What you should do
Restate, word for word, every line of the data.

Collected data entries
%%

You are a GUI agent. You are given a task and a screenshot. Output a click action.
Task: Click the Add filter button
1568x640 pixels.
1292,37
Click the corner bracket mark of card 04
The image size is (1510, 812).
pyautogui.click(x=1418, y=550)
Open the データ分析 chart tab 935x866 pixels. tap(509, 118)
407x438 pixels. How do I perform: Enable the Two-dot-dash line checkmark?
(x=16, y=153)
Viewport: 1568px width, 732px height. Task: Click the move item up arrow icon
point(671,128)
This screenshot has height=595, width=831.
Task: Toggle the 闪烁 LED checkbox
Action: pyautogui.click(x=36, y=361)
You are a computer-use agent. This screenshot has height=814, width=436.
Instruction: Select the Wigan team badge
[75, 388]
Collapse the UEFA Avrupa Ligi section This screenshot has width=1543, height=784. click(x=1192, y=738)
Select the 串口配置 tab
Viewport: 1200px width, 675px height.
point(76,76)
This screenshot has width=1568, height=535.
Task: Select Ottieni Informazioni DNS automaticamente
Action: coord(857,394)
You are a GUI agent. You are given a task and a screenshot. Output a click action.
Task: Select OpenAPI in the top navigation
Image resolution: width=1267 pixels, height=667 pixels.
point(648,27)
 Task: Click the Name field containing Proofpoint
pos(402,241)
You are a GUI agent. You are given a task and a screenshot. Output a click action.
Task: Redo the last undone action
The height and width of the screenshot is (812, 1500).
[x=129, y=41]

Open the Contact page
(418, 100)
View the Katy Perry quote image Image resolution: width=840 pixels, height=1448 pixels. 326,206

%%

Written solution
You are a GUI agent. You are given a task and a screenshot. Output a click action.
Task: Click the Add filter button
1568x640 pixels.
1292,37
Click the corner bracket mark of card 04
The image size is (1510, 812).
pyautogui.click(x=1418, y=550)
Open the データ分析 chart tab 935x866 pixels. tap(509, 118)
407x438 pixels. How do I perform: Enable the Two-dot-dash line checkmark?
(x=16, y=153)
Viewport: 1568px width, 732px height. Task: Click the move item up arrow icon
point(671,128)
This screenshot has height=595, width=831.
Task: Toggle the 闪烁 LED checkbox
Action: pyautogui.click(x=36, y=361)
You are a computer-use agent. This screenshot has height=814, width=436.
Instruction: Select the Wigan team badge
[75, 388]
Collapse the UEFA Avrupa Ligi section This screenshot has width=1543, height=784. click(x=1192, y=738)
Select the 串口配置 tab
Viewport: 1200px width, 675px height.
point(76,76)
This screenshot has width=1568, height=535.
Task: Select Ottieni Informazioni DNS automaticamente
Action: coord(857,394)
You are a GUI agent. You are given a task and a screenshot. Output a click action.
Task: Select OpenAPI in the top navigation
Image resolution: width=1267 pixels, height=667 pixels.
point(648,27)
 Task: Click the Name field containing Proofpoint
pos(402,241)
You are a GUI agent. You are given a task and a screenshot. Output a click action.
Task: Redo the last undone action
The height and width of the screenshot is (812, 1500).
[x=129, y=41]

Open the Contact page
(418, 100)
View the Katy Perry quote image Image resolution: width=840 pixels, height=1448 pixels. 326,206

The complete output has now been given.